* TASK DESCRIPTION
Pull out every line of the material below that contains the string "label" and copy each one unchanged.

◆ ◆ ◆

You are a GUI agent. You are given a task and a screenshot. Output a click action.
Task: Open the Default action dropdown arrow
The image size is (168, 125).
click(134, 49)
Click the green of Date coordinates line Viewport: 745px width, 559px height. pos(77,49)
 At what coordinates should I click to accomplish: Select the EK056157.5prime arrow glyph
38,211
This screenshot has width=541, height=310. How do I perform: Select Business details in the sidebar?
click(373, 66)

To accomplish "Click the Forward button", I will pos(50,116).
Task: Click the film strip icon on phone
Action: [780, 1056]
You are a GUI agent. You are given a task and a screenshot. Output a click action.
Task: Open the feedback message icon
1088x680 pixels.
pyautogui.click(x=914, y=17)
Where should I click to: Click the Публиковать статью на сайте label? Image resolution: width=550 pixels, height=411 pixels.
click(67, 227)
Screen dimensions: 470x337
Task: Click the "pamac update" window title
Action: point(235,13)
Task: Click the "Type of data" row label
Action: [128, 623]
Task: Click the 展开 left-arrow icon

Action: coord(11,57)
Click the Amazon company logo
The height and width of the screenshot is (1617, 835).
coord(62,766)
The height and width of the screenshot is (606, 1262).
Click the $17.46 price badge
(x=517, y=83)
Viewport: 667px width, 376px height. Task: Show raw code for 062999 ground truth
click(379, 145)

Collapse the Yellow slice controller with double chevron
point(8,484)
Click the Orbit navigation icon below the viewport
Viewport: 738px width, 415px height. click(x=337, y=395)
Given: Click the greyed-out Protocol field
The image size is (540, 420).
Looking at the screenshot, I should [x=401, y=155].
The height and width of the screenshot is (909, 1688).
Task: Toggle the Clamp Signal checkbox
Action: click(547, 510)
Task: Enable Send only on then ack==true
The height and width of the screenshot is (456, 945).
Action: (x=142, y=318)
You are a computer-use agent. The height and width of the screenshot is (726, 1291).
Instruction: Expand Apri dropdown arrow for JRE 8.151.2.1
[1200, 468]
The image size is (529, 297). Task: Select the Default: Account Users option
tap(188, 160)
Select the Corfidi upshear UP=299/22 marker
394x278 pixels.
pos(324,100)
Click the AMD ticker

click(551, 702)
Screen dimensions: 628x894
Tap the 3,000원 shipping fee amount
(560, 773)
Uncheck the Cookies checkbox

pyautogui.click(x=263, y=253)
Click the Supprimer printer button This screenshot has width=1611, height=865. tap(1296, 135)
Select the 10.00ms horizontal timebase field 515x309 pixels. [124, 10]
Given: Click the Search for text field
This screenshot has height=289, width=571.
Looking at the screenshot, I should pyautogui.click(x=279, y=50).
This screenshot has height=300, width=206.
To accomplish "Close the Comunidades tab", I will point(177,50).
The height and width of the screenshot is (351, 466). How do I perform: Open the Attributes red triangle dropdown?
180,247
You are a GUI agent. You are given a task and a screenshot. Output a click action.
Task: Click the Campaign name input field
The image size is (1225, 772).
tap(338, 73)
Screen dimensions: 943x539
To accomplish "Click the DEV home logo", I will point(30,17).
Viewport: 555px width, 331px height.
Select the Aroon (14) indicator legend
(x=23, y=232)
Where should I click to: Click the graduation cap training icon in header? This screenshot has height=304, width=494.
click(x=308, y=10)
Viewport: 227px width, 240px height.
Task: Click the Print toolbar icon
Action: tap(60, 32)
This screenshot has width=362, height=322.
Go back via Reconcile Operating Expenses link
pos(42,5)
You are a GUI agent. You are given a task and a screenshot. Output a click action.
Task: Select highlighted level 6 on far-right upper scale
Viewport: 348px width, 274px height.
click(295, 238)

◆ ◆ ◆

* COMPLETE OUTPUT
Where should I click to: Click the Публиковать статью на сайте label? Image resolution: width=550 pixels, height=411 pixels.
Task: Click the "Type of data" row label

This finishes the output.